Core Insights - Immix Biopharma, Inc. focuses on NK cell-based immunotherapy, aiming to innovate within the biotech sector [1] Company Overview - The company has been under analysis for nearly two years, with a specific emphasis on its immunotherapy approach [1] - The analyst has a PhD in biochemistry and extensive experience in evaluating clinical trials and biotech firms, indicating a strong foundation for assessing the company's potential [1] Industry Context - The article highlights the importance of understanding the science behind biotech investments, suggesting that due diligence is crucial for investors in this sector [1]
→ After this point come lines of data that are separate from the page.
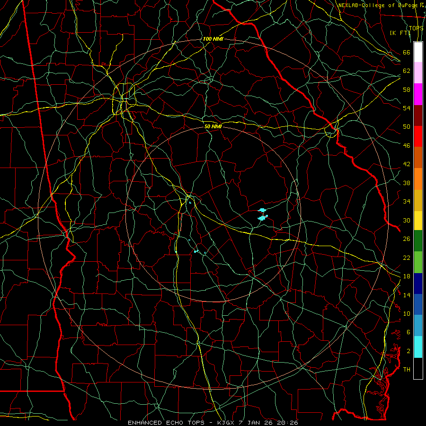Click the small cyan echo near radar center
Viewport: 426px width, 426px height.
pos(190,203)
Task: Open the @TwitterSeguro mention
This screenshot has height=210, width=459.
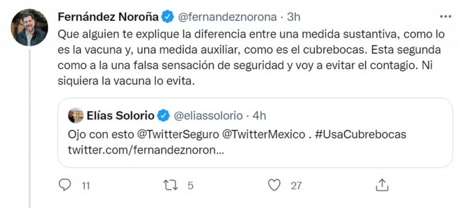Action: (178, 134)
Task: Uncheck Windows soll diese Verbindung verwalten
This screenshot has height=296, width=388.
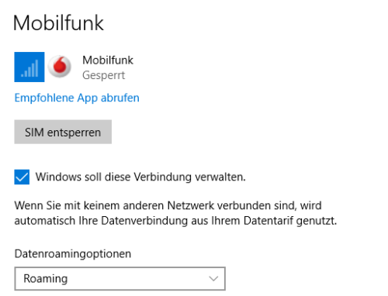Action: [22, 177]
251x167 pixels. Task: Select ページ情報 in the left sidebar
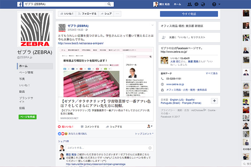[x=26, y=72]
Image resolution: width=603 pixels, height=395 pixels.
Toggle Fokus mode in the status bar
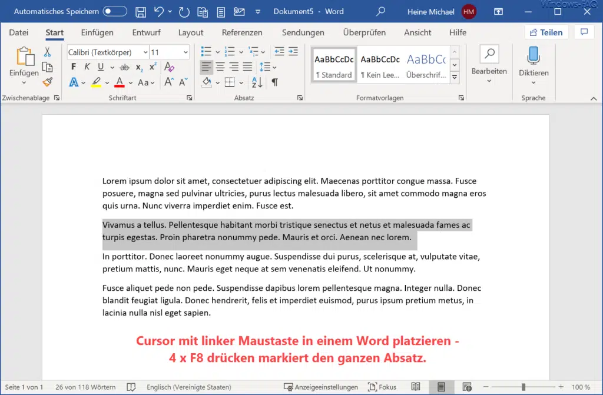coord(382,387)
Core Insights - Immix Biopharma, Inc. announced that interim results from its Phase 1/2 NXC-201 NEXICART-2 trial in relapsed/refractory AL Amyloidosis will be presented at ASH 2025 [1][2] Industry Overview - AL Amyloidosis is a severe disease characterized by the immune system producing toxic light chains, leading to organ failure and death [3][7] - The U.S. patient population with relapsed/refractory AL Amyloidosis is projected to grow at a rate of 12% annually, reaching approximately 37,270 patients by 2025 [3] - The amyloidosis market was valued at $3.6 billion in 2017 and is expected to grow to $6 billion by 2025 [4] Company Overview - Immix Biopharma is recognized as the global leader in relapsed/refractory AL Amyloidosis, focusing on the development of NXC-201, a CAR-T cell therapy designed to target and eliminate toxic light chains [5][7] - NXC-201 has received Regenerative Medicine Advanced Therapy (RMAT) designation from the FDA and Orphan Drug Designation (ODD) from both the FDA and EMA [5][7] - The NEXICART-2 trial is a multi-site Phase 1/2 clinical study aimed at evaluating NXC-201, with an expected enrollment of 40 patients [6][7]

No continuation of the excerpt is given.